ASSIGNED TASK:
Every line from the one containing "The image size is (481, 289)." to the one containing "Task: Click the repost arrows icon" in the records below, both included, must be set down exactly, and no other line.

Segment Open

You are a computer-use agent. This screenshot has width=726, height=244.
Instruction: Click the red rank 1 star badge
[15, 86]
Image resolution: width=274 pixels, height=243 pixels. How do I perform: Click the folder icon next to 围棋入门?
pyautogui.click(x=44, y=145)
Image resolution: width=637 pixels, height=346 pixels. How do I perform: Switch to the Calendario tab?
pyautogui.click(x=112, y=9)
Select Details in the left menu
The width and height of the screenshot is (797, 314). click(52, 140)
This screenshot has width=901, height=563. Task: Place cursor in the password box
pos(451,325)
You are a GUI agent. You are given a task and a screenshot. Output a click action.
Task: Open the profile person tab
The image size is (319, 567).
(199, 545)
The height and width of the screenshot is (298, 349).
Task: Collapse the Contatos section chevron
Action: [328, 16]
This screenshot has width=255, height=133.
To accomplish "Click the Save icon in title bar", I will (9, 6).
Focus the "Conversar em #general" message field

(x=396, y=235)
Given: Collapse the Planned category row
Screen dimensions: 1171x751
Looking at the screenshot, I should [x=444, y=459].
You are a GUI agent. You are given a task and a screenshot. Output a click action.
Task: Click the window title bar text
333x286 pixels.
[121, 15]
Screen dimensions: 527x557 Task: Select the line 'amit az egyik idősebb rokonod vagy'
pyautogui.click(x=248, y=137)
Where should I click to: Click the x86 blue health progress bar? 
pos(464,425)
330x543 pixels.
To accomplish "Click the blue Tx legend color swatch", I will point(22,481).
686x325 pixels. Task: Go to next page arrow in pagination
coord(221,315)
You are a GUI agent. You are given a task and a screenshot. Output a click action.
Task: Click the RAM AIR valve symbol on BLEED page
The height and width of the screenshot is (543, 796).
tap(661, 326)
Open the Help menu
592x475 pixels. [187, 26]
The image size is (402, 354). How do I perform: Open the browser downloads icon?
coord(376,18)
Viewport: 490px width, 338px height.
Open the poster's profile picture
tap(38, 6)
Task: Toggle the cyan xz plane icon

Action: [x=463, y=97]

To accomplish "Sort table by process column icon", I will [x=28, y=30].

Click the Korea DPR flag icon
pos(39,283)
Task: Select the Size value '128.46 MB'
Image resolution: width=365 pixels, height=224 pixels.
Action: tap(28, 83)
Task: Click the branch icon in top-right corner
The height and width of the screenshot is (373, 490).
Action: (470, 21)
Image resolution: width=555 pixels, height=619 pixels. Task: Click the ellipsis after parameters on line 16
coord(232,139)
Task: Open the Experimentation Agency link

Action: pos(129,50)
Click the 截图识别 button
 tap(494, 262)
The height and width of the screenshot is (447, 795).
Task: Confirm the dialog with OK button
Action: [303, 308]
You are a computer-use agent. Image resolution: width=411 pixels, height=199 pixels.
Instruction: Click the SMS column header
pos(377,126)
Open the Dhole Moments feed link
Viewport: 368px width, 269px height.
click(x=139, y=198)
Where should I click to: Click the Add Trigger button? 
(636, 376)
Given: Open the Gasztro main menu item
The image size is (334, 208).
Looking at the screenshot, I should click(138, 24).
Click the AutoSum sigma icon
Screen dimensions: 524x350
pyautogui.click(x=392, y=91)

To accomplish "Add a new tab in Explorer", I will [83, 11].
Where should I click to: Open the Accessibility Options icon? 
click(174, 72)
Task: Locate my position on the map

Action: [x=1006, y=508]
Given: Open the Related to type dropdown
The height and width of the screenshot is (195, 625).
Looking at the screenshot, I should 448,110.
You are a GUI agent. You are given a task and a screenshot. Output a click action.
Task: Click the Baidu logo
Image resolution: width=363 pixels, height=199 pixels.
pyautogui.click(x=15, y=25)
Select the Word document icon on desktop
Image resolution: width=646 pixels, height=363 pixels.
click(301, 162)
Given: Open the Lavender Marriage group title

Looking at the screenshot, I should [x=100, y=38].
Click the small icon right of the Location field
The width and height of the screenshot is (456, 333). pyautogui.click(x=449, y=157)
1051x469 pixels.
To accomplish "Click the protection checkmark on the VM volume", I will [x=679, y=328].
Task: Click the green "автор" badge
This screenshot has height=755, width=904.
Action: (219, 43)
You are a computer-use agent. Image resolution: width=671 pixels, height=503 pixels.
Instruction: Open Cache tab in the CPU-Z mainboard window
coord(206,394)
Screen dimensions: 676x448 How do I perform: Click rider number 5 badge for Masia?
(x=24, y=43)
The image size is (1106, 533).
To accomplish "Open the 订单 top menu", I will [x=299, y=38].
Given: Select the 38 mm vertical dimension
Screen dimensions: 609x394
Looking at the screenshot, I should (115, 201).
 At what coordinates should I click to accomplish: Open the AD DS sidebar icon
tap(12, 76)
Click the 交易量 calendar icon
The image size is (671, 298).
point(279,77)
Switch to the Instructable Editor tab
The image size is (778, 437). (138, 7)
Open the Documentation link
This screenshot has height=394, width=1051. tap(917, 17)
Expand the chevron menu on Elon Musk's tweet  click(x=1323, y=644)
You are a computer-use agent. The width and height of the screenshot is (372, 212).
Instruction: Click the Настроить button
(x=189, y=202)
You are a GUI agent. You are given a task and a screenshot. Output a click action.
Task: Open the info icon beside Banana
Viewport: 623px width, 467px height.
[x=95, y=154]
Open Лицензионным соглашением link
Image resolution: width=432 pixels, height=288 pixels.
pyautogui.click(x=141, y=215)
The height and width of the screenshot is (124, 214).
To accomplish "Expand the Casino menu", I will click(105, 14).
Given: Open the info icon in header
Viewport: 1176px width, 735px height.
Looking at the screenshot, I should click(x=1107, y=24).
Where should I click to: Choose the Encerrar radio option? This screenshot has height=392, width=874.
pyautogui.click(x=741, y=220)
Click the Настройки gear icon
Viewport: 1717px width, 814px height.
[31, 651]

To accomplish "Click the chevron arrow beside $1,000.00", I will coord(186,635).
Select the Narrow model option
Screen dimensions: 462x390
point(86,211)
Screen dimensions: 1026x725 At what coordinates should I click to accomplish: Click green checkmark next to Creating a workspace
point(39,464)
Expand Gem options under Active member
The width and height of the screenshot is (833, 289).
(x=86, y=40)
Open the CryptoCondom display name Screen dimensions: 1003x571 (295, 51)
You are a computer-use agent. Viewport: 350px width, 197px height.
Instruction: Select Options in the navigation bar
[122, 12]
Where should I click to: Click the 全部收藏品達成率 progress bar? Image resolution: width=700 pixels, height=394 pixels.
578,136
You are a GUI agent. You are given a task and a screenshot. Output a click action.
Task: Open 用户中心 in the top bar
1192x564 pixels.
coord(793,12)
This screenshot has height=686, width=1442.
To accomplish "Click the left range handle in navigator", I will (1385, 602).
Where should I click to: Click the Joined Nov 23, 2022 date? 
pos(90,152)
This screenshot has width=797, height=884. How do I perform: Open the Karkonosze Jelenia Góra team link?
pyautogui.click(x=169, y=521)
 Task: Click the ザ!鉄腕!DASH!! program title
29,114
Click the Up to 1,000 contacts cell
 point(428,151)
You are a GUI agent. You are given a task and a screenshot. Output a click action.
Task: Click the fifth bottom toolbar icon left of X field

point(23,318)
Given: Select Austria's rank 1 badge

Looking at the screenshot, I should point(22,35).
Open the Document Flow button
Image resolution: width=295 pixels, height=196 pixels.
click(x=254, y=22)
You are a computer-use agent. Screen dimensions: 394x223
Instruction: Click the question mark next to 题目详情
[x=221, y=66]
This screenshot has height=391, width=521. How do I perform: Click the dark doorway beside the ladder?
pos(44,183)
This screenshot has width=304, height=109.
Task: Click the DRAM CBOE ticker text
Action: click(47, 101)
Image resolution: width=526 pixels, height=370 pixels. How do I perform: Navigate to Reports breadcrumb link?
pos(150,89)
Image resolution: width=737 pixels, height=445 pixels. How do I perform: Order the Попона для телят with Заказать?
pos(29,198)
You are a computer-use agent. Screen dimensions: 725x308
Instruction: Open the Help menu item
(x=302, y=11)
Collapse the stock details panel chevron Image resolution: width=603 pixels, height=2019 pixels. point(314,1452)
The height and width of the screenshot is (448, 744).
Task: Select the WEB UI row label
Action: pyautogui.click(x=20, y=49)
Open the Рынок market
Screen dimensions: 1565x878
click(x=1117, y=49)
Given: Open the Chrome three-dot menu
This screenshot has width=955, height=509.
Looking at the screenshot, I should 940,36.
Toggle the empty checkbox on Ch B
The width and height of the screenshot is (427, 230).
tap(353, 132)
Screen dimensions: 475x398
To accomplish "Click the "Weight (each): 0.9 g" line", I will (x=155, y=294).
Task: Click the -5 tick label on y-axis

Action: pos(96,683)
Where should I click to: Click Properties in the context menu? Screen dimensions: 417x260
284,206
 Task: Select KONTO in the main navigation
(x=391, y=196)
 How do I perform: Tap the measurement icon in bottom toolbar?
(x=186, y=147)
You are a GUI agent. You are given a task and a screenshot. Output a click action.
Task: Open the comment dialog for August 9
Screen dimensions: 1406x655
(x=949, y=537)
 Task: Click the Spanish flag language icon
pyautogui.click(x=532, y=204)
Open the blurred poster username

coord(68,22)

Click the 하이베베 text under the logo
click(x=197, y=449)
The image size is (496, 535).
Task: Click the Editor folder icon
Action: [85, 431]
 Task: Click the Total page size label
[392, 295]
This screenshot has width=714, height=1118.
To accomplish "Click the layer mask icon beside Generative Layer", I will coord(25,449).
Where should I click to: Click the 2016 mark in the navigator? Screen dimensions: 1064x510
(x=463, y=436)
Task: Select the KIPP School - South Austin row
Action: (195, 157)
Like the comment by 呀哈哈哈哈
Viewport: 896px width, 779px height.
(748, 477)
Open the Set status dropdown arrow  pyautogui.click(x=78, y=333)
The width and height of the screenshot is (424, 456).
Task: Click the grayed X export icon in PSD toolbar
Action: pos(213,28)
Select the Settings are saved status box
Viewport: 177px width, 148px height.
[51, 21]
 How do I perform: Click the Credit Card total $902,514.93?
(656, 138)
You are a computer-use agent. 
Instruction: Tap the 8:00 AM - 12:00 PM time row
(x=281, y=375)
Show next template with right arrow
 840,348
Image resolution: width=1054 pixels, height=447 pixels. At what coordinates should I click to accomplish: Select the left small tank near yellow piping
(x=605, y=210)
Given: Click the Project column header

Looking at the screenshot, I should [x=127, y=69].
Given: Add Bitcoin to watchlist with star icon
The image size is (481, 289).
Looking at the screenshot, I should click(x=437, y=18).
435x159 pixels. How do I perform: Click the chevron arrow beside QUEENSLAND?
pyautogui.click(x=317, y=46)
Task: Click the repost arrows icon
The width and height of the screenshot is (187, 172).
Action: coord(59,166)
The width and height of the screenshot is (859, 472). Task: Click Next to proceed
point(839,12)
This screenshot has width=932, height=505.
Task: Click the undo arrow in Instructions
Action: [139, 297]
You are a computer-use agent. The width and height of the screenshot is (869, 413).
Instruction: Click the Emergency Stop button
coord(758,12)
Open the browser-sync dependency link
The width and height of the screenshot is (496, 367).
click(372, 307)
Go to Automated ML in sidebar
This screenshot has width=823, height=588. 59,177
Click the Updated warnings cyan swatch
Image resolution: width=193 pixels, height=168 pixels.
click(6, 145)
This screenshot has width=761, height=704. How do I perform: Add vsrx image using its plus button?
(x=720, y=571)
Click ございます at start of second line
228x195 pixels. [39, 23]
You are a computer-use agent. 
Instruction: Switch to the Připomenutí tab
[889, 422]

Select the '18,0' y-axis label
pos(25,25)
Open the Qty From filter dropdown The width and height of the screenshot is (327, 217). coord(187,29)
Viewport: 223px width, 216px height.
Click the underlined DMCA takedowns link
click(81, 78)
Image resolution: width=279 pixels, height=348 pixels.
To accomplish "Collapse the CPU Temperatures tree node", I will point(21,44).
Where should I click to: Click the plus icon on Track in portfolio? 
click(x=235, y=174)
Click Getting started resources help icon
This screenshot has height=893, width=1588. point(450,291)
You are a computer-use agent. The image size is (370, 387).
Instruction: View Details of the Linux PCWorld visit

Segment Closed

RESULT:
The image size is (481, 289).
Looking at the screenshot, I should click(x=437, y=18).
435x159 pixels. How do I perform: Click the chevron arrow beside QUEENSLAND?
pyautogui.click(x=317, y=46)
Task: Click the repost arrows icon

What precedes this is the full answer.